I managed to improve response times to ~30ms on average by disabling ssl, parameter validations, and convertResponseTypes:
const docClient = new AWS.DynamoDB.DocumentClient({
apiVersion: '2012-08-10',
sslEnabled: false,
paramValidation: false,
convertResponseTypes: false
});
Most likely the cause of the issue was CPU/Network throttling in the lambda itself. Lambda@Edge for viewer request can have maximum 128MB which is a pretty slow lambda. So disabling extra-checks and SSL validation made things lots faster.
If you are running just a regular Lambda, increasing memory should fix the issue.
Have you warmed up your Lambda function? If you are only running it ad-hoc, and not running a continuous load, the function might not be available yet on the container running it, so additional time might be taken there. One way to support or refute this theory would be to look at latency metrics for the GetItem API. Finally, you could try using AWS X-Ray to find other spots of latency in your stack.
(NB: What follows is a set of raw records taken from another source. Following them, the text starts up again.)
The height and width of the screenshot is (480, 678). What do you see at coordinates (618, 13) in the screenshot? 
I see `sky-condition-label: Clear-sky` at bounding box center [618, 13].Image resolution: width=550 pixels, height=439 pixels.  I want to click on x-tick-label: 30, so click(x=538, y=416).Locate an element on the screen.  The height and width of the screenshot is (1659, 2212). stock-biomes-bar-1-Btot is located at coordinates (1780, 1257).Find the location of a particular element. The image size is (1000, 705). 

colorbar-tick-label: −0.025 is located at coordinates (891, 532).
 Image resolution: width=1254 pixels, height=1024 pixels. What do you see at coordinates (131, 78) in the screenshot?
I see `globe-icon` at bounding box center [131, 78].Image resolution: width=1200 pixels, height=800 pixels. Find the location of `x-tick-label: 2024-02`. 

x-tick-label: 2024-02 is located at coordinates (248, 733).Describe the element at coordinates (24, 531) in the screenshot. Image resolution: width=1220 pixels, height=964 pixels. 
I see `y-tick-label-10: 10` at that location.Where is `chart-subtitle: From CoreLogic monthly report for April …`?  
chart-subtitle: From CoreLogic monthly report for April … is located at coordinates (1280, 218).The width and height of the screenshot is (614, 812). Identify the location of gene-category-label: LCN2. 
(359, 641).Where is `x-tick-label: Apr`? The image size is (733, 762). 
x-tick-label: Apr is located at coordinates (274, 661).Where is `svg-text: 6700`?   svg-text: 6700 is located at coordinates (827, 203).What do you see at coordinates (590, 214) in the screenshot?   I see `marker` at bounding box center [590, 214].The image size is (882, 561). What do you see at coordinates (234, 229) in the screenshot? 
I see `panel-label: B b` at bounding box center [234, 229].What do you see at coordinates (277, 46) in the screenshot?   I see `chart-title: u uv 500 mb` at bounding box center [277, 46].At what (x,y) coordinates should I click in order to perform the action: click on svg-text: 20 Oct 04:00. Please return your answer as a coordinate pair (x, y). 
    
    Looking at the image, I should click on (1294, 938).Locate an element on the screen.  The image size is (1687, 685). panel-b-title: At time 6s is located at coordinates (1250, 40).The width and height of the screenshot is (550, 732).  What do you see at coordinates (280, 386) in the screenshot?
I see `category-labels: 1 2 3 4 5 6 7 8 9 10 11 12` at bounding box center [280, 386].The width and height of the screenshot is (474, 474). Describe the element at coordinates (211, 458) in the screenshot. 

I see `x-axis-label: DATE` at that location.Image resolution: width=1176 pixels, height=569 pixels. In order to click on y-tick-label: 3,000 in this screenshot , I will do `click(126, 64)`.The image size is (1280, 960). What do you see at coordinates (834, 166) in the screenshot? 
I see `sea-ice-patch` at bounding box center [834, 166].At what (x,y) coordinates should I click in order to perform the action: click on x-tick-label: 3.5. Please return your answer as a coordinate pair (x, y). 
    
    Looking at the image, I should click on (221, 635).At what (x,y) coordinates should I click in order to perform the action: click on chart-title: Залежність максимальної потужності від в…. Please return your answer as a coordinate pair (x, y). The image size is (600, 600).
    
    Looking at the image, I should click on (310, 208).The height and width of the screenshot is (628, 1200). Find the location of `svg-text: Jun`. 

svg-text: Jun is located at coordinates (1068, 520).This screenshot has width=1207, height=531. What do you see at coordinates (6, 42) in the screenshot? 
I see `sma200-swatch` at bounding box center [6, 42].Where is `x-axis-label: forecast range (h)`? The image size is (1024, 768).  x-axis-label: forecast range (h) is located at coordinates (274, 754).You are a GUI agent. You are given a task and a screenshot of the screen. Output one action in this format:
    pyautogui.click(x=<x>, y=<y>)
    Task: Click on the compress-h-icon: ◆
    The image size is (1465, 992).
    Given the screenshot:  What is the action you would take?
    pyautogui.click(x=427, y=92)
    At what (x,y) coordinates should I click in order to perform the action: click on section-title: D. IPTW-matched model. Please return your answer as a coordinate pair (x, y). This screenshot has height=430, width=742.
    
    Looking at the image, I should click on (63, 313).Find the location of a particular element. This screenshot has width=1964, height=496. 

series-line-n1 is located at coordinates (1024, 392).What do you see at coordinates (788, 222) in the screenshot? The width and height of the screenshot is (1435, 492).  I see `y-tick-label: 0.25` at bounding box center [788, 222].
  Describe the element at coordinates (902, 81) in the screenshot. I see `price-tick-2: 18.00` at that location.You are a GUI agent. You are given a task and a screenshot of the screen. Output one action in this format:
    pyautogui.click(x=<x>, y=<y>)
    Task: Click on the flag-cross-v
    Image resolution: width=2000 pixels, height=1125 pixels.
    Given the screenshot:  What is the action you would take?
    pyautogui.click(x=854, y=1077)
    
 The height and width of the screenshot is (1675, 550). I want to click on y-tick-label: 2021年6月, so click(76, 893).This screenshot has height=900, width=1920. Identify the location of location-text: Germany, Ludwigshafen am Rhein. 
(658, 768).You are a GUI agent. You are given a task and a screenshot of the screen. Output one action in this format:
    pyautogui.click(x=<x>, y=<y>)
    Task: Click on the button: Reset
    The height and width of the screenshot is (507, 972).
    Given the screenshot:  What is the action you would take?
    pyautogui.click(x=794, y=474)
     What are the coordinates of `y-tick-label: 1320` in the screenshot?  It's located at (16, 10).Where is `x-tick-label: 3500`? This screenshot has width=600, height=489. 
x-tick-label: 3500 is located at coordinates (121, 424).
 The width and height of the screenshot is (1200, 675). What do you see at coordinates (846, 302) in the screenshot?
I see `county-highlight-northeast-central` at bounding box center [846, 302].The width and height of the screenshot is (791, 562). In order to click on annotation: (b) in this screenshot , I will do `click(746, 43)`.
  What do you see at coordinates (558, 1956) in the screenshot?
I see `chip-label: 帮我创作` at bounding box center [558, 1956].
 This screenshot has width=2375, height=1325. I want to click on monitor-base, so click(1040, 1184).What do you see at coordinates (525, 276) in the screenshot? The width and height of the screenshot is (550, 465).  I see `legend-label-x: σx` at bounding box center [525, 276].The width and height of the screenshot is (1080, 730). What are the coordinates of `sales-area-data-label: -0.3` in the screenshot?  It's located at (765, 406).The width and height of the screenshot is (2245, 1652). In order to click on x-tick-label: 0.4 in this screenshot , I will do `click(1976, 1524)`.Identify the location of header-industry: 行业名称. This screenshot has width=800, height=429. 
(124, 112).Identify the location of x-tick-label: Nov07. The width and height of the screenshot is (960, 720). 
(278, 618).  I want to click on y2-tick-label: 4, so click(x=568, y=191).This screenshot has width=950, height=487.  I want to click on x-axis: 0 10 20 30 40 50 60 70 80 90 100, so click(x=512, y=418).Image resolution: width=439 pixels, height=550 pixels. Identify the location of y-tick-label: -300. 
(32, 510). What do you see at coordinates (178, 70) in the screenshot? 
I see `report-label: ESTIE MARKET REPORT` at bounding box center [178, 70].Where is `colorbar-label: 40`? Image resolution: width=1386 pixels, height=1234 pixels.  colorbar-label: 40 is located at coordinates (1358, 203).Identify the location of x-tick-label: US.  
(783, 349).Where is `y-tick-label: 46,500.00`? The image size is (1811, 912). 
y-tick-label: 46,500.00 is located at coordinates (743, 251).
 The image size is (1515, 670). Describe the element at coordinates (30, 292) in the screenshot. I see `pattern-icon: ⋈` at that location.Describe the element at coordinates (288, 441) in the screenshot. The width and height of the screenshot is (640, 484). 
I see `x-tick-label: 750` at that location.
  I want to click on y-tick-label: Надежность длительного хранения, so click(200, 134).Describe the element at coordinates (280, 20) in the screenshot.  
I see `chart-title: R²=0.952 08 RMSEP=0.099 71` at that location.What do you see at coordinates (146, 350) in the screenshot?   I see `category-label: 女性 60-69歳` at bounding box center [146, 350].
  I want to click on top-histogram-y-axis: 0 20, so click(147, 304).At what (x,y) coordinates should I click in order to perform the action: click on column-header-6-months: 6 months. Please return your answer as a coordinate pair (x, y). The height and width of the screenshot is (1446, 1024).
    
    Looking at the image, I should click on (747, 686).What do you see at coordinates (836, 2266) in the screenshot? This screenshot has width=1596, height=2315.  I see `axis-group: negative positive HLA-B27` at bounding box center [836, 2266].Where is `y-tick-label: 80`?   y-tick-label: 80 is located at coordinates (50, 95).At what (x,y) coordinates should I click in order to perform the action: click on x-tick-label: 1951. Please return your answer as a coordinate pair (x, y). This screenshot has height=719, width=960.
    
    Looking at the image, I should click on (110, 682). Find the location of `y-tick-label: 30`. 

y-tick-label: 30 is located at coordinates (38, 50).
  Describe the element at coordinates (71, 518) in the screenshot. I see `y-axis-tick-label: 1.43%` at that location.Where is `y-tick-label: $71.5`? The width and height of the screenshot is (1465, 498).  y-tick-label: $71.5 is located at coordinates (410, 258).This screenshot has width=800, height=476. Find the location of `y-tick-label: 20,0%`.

The DynamoDB SDK could also be retrying, adding to your perceived latency in the Lambda function. Given that your items are around 10 KB, it is possible you are getting throttled. Have you provisioned enough read capacity? You can verify both your read latency and read throttling metrics in the DynamoDB console for your table.
I know this is a little old, but for anyone finding this question now: the instantiation of the client can be extremely slow. This was despite fast local testing, yet accessing Dynamo DB from the same region and Elastic Beanstalk instance was extremely slow!
Accessing Dynamo from a single client instance improved the speeds significantly.